_Exercise task_
Rewrite the records from the line containing "Click the Invoice details heading" through the line containing "point(159,47)", inclusive, including the requests. Scale every coordinate in the answers by 2.25 and round to whole numbers, halves up, leaving all other numbers unchanged.

[start]

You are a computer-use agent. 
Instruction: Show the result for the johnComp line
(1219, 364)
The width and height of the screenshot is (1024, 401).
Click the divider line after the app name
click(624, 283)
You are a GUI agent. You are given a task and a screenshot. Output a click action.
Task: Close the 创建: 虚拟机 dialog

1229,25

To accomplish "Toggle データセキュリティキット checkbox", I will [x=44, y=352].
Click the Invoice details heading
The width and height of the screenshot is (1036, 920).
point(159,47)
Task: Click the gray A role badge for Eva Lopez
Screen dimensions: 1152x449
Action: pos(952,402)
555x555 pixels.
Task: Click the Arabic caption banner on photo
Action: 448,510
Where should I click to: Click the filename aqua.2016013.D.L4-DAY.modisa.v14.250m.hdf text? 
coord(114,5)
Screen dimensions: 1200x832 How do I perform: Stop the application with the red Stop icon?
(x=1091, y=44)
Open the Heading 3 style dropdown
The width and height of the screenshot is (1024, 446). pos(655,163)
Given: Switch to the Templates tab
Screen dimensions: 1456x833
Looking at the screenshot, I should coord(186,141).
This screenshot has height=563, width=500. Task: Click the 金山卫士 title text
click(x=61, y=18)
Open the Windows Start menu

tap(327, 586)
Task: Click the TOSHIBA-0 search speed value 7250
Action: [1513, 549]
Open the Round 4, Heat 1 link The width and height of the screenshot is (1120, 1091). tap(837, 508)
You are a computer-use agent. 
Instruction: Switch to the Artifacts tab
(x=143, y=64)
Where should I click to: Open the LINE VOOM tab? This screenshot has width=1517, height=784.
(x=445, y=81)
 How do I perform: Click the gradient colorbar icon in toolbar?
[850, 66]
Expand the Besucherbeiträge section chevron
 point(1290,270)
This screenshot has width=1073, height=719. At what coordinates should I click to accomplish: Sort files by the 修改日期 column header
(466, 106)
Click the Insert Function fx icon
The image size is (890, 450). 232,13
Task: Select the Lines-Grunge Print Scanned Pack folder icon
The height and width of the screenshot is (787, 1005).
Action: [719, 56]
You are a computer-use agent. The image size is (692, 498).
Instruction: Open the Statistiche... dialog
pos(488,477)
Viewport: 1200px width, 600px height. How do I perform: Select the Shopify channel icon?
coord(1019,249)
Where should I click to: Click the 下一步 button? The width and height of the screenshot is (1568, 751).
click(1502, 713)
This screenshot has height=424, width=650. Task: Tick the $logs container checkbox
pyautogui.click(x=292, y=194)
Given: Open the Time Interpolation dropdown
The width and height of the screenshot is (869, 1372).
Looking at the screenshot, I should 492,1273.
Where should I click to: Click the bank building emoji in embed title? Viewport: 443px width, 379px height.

[end]

_Result for this task_
Click the Invoice details heading
The width and height of the screenshot is (1036, 920).
point(358,106)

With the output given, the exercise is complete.